Ai microfoni di Sky Sport F1, Il Team Principal della Mercedes ha innanzitutto dedicato parole di grande stima a Hamilton, con il quale ha condiviso dodici stagioni ricche di successi: "Ho sempre detto che quando non siamo noi a vincere, voglio che sia Lewis a farlo. Sono contento per lui e per la Ferrari. Rivale per il titolo? Assolutamente sì, va veloce e ha una forza mentale straordinaria. Ho lavorato con lui per 12 anni, lo conosco bene".
Nonostante il secondo posto di Russell, Wolff ha però lasciato emergere tutta la delusione per una gara che avrebbe potuto avere un epilogo diverso per la Mercedes: "Perdere macchine in questo modo è inaccettabile. Russell a Montreal ha perso 25 punti, oggi Kimi 18. Per vincere bisogna finire le gare, non basta la velocità".

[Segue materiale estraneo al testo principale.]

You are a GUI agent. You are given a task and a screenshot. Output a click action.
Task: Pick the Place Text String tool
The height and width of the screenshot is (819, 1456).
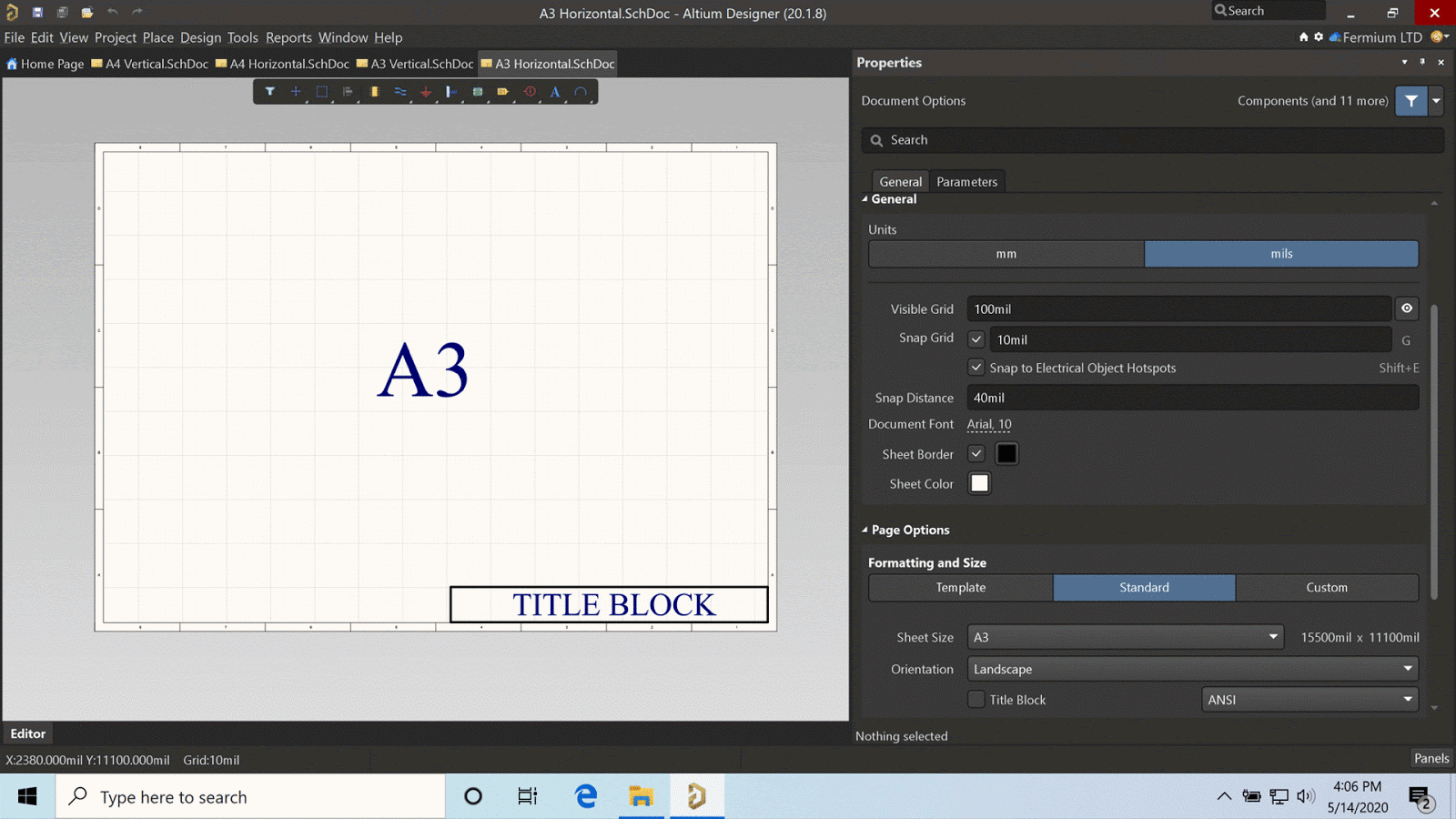pyautogui.click(x=555, y=92)
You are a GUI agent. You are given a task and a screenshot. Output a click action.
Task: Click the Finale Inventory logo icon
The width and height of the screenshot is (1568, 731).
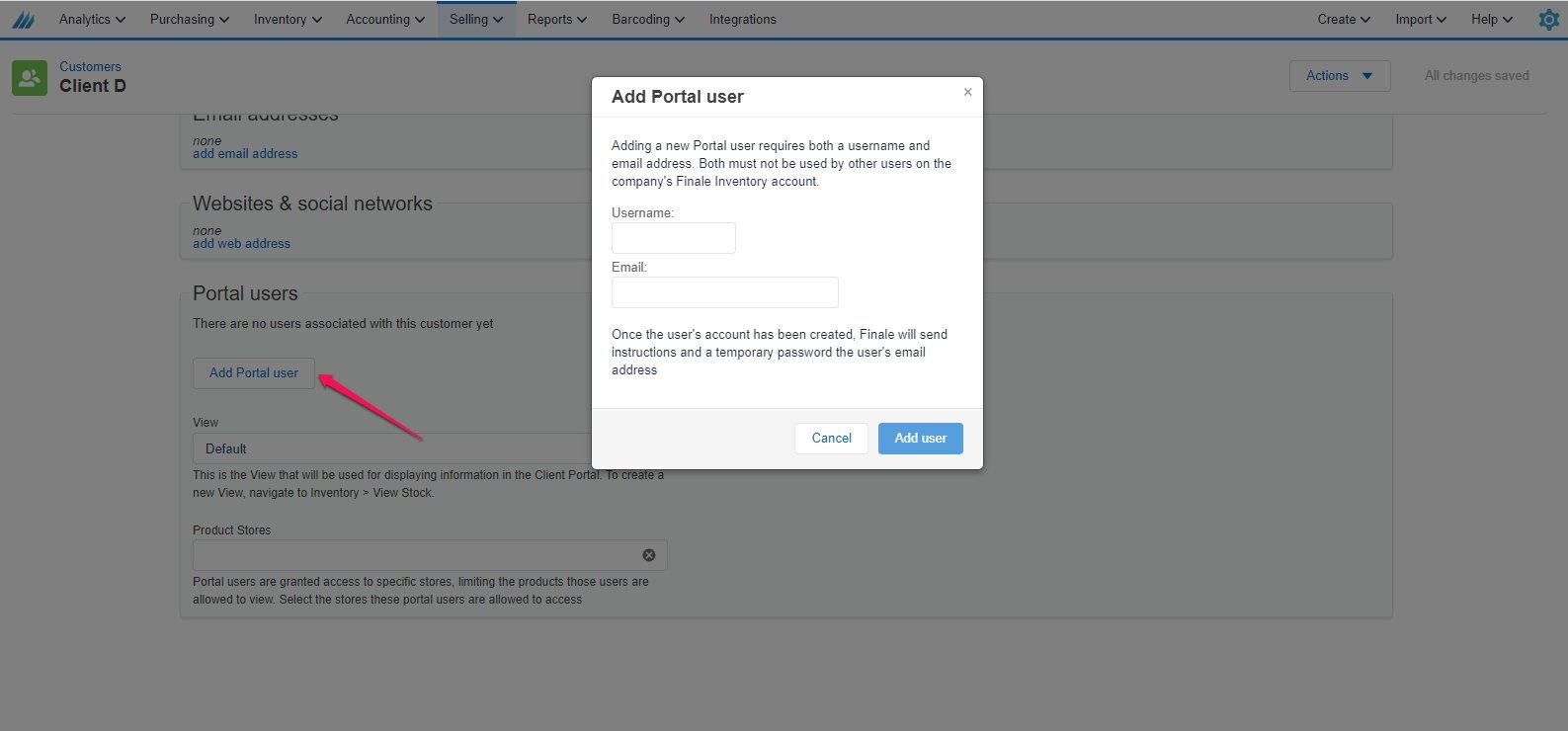[24, 20]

Il manager austriaco si è poi soffermato sulla gestione interna, facendo riferimento al duello tra i suoi piloti poco prima del ritiro di Antonelli: "Sono molto arrabbiato per come ce la siamo giocata, oggi abbiamo perso due volte. Non facciamo ordini di scuderia, ma in questo modo abbiamo perso la gara. Adesso dobbiamo capire come gestirla in futuro".